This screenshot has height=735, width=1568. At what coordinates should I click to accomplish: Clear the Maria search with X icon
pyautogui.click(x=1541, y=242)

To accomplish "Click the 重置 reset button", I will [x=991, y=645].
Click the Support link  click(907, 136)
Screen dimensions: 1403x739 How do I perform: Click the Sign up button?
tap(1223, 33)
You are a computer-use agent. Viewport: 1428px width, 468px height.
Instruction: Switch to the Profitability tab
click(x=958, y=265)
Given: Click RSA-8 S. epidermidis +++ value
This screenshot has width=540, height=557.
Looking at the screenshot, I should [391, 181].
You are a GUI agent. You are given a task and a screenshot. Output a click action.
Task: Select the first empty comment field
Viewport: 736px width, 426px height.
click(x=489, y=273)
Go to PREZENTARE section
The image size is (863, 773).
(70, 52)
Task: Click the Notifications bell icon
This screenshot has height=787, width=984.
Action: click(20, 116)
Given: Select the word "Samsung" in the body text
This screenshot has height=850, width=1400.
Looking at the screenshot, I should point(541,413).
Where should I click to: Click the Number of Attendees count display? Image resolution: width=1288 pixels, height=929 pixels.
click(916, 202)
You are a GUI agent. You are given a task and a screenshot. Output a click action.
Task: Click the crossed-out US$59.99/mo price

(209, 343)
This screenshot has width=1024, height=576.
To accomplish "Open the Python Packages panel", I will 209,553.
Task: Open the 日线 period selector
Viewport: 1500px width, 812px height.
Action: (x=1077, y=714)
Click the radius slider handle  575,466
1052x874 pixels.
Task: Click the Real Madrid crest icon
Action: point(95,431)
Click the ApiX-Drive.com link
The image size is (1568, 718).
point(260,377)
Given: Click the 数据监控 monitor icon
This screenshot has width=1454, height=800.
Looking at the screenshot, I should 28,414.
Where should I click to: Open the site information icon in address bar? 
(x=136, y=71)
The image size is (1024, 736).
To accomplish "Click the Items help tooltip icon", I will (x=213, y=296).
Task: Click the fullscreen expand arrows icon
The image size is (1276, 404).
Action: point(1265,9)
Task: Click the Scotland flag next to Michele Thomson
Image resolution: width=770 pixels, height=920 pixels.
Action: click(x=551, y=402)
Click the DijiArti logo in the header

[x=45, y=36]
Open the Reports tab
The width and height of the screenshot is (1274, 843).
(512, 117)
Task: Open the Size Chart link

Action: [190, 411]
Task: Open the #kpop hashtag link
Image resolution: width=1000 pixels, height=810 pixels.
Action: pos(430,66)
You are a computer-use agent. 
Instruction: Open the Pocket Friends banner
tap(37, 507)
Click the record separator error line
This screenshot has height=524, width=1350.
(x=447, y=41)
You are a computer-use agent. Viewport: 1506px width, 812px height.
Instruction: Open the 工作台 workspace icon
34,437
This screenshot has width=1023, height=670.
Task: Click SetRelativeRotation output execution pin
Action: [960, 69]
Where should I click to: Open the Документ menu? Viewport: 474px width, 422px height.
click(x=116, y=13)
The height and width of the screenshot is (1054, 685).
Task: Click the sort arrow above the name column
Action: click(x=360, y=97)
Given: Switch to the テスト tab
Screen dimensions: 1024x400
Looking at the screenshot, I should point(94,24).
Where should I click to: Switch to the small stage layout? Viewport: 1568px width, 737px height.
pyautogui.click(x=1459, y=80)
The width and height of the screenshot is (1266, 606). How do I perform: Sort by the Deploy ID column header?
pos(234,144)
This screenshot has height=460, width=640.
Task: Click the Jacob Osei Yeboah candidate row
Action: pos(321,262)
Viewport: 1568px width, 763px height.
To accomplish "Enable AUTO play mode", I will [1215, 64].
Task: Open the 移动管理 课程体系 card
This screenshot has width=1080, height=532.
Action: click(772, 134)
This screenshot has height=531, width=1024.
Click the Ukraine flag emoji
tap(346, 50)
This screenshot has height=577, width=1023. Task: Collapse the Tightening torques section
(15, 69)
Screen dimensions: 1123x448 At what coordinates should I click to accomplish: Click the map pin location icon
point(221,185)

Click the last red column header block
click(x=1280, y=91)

****

| TASK REQUIREMENTS |
Your answer should consist of the lines from the material that contain "computer".

| RESPONSE |
You are a computer-use agent. Viewport: 1428px width, 468px height.
You are a computer-use agent. 
You are a computer-use agent. Viewport: 1506px width, 812px height.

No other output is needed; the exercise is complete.